Word and element pointing entries
● ● ● ● ● ● ●

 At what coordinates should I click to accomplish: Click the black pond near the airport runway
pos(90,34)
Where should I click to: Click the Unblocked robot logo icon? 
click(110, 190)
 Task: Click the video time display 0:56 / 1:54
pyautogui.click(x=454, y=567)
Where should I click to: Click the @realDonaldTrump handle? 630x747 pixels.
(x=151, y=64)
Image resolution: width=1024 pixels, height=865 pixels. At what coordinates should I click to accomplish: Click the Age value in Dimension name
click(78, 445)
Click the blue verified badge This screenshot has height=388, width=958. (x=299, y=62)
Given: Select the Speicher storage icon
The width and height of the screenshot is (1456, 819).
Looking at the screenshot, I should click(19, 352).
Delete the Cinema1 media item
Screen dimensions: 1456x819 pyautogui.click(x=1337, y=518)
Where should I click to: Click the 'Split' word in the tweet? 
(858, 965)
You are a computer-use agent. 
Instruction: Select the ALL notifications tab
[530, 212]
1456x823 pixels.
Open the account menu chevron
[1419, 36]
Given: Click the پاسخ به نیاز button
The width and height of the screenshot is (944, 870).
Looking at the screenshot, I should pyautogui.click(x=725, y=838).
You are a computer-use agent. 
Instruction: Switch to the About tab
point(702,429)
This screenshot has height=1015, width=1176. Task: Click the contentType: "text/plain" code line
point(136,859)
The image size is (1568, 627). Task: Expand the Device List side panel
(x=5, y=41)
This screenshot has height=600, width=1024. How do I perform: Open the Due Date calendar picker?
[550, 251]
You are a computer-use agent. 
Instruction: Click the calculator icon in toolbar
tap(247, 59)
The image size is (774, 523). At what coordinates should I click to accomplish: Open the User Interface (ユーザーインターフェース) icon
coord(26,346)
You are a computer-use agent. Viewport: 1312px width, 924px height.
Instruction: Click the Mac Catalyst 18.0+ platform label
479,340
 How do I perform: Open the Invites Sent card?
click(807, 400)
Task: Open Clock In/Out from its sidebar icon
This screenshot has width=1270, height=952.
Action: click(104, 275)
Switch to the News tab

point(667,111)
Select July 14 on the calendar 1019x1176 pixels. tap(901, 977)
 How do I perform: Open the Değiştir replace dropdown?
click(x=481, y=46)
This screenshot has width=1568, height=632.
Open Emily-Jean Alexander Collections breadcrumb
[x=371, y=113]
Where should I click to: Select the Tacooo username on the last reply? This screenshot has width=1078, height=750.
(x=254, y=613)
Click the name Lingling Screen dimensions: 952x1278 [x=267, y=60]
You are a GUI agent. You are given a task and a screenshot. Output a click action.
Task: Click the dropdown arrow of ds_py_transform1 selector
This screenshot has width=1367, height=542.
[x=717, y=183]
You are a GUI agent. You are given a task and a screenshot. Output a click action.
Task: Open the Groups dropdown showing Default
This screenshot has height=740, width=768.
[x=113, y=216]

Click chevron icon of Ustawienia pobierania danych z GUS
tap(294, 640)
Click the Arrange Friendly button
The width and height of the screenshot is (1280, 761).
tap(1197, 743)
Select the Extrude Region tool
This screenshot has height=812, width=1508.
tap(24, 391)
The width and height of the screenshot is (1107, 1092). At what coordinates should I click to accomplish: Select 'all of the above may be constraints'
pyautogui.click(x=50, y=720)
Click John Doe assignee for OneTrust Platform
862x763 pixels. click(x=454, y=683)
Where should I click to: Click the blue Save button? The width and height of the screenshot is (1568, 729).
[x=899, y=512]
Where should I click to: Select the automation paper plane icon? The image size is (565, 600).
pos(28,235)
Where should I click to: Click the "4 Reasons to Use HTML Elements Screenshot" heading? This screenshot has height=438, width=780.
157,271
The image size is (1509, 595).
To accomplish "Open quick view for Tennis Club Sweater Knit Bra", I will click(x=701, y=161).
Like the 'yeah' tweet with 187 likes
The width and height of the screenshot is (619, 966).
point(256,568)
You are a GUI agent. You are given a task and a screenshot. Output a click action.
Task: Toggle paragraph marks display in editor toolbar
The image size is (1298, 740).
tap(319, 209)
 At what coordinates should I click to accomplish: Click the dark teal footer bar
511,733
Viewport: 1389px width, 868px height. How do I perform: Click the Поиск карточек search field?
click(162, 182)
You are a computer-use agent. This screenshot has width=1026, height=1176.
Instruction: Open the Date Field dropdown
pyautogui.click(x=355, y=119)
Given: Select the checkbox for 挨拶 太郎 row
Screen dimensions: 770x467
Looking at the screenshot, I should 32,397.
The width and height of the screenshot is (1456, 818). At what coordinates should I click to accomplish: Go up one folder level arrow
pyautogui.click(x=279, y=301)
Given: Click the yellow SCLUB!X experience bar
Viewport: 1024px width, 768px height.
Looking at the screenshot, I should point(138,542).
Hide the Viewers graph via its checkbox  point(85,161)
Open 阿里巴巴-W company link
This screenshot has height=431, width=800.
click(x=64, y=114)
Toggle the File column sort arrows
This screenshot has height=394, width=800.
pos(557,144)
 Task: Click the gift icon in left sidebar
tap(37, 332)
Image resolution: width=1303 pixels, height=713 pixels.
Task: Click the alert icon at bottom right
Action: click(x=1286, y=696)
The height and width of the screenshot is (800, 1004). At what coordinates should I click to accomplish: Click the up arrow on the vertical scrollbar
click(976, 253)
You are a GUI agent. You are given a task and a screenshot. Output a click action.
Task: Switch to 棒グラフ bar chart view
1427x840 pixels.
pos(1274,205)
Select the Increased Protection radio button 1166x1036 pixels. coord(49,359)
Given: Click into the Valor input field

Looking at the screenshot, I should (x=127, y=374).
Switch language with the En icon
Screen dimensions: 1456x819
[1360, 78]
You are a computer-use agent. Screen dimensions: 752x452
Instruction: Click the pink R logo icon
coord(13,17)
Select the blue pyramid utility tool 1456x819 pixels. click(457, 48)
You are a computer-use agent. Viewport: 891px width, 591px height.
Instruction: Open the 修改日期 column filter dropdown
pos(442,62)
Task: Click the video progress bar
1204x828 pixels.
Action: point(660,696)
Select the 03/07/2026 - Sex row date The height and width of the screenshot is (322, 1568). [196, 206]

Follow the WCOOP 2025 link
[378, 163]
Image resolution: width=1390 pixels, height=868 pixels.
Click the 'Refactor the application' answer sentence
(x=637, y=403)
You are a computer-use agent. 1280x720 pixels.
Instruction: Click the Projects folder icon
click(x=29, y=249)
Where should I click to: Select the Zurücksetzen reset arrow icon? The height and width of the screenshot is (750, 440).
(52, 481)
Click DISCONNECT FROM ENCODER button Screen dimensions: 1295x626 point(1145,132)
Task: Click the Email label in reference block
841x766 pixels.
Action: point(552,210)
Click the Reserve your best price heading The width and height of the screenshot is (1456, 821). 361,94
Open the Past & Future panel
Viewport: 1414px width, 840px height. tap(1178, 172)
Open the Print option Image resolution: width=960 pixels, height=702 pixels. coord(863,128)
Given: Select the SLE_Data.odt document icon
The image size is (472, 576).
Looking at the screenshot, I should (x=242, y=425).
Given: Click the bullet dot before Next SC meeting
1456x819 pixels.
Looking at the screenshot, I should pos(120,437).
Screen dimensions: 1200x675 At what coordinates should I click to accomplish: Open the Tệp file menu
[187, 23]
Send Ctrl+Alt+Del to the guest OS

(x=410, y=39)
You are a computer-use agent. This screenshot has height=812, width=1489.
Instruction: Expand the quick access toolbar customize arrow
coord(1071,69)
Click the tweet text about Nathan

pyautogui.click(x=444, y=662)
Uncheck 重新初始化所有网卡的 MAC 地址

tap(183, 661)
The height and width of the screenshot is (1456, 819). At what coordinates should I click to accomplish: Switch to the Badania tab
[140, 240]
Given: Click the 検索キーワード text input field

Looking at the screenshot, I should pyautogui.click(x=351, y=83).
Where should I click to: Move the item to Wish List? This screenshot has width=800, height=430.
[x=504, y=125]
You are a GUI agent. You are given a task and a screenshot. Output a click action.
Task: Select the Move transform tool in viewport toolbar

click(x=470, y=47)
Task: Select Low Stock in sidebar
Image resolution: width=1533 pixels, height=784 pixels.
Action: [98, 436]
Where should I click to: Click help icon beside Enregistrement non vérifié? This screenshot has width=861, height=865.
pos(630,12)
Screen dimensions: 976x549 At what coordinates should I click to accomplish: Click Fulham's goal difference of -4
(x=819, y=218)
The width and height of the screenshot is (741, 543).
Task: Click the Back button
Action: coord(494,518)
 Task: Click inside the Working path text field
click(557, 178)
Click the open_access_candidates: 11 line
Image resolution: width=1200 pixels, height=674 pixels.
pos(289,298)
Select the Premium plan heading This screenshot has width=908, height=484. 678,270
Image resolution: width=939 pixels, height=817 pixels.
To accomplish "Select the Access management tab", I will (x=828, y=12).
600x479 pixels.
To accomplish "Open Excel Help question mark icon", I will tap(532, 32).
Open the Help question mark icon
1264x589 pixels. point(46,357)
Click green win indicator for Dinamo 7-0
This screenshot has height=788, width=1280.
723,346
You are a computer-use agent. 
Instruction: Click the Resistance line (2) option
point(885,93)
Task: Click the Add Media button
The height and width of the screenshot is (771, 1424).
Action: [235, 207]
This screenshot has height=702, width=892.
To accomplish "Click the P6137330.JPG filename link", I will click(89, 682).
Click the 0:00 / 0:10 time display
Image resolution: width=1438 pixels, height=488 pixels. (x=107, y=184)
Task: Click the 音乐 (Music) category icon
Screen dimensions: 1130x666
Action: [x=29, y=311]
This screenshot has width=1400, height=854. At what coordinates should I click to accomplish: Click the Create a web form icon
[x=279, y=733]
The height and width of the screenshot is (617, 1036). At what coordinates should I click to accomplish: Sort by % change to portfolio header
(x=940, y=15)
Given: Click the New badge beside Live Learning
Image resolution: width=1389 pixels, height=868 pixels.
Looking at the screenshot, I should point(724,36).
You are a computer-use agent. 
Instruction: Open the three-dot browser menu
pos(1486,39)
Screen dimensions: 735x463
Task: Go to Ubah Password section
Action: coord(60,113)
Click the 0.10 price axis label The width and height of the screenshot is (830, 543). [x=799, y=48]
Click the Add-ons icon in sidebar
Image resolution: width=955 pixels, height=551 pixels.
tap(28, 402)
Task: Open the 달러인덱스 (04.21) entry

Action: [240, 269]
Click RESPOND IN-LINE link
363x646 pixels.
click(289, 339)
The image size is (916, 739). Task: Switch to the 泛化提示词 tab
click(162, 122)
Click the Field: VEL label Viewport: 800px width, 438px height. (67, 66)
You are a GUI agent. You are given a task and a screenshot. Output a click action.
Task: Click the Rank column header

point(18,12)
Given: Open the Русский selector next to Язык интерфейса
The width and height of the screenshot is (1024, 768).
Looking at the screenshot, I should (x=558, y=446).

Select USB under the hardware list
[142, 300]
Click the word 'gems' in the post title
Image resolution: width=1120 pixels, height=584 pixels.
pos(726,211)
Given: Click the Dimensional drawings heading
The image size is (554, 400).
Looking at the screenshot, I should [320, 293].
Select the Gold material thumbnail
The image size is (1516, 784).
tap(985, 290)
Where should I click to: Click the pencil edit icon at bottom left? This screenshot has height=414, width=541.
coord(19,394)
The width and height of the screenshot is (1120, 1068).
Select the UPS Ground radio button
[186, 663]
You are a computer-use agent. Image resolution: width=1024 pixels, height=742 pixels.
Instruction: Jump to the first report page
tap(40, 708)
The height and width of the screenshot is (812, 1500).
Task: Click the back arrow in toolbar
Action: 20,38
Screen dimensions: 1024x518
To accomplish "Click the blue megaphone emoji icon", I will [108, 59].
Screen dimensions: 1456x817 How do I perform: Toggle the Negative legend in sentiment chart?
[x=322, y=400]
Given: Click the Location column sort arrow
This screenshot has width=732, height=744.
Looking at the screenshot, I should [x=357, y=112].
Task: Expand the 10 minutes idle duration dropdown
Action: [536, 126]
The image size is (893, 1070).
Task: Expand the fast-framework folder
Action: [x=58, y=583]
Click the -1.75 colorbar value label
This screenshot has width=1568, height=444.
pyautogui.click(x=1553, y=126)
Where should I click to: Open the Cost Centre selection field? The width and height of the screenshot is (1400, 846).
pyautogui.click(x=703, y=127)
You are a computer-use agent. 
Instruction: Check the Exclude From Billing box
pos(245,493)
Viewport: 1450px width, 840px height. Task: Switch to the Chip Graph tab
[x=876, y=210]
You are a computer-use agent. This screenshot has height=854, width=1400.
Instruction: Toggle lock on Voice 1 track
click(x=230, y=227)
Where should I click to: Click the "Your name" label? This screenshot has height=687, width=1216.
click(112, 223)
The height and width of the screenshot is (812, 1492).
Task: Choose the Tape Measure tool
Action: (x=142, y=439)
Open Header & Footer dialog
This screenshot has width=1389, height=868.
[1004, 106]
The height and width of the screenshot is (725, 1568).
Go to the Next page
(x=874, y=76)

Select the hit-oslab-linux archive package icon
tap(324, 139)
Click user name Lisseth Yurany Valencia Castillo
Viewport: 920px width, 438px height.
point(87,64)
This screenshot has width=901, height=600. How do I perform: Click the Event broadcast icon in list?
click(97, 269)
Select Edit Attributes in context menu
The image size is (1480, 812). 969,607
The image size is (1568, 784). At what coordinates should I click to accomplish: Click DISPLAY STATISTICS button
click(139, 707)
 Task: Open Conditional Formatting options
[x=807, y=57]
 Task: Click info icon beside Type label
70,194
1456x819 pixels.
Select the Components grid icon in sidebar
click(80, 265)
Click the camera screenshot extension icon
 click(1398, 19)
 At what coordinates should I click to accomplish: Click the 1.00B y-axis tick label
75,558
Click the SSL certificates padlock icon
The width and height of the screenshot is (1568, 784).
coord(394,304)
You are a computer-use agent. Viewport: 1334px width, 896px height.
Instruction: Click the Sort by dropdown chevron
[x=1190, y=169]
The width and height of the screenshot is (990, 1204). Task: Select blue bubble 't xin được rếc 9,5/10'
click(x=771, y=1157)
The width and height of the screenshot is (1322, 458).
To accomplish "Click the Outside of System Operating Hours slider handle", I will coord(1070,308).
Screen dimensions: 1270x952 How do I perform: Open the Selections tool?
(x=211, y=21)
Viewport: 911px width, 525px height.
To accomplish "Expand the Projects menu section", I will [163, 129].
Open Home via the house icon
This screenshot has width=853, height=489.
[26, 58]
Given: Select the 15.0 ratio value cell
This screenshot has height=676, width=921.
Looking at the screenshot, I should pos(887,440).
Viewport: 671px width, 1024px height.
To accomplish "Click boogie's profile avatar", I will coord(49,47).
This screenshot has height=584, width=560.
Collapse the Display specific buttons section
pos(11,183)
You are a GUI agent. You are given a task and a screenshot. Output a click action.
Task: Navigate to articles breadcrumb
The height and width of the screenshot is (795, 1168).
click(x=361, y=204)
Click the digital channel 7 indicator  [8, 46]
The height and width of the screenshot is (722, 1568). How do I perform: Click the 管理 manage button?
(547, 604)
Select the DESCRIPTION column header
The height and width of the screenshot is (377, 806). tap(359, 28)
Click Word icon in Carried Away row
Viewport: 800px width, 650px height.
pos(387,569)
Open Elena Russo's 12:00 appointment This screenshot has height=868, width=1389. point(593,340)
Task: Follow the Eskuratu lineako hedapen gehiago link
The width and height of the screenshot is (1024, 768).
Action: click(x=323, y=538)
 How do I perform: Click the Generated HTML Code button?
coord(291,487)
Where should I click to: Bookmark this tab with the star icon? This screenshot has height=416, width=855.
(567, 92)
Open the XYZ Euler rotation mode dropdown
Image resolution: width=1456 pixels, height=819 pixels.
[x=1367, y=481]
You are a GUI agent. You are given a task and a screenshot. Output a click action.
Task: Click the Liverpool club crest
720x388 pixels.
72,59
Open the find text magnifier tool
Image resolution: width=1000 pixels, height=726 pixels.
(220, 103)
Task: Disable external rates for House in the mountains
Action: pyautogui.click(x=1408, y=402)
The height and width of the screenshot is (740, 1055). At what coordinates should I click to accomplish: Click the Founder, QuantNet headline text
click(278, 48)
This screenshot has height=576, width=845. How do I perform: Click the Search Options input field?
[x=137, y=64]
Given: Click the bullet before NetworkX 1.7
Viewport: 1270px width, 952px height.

● ● ● ● ● ● ●

## Direction
Reproduce verbatim the section of the records that begins with the line containing "The image size is (1509, 595)." and ends with the line containing "Looking at the screenshot, I should 32,397.", including both of those lines.

## Expected answer
The image size is (1509, 595).
To accomplish "Open quick view for Tennis Club Sweater Knit Bra", I will click(x=701, y=161).
Like the 'yeah' tweet with 187 likes
The width and height of the screenshot is (619, 966).
point(256,568)
You are a GUI agent. You are given a task and a screenshot. Output a click action.
Task: Toggle paragraph marks display in editor toolbar
The image size is (1298, 740).
tap(319, 209)
 At what coordinates should I click to accomplish: Click the dark teal footer bar
511,733
Viewport: 1389px width, 868px height. How do I perform: Click the Поиск карточек search field?
click(162, 182)
You are a computer-use agent. This screenshot has width=1026, height=1176.
Instruction: Open the Date Field dropdown
pyautogui.click(x=355, y=119)
Given: Select the checkbox for 挨拶 太郎 row
Screen dimensions: 770x467
Looking at the screenshot, I should 32,397.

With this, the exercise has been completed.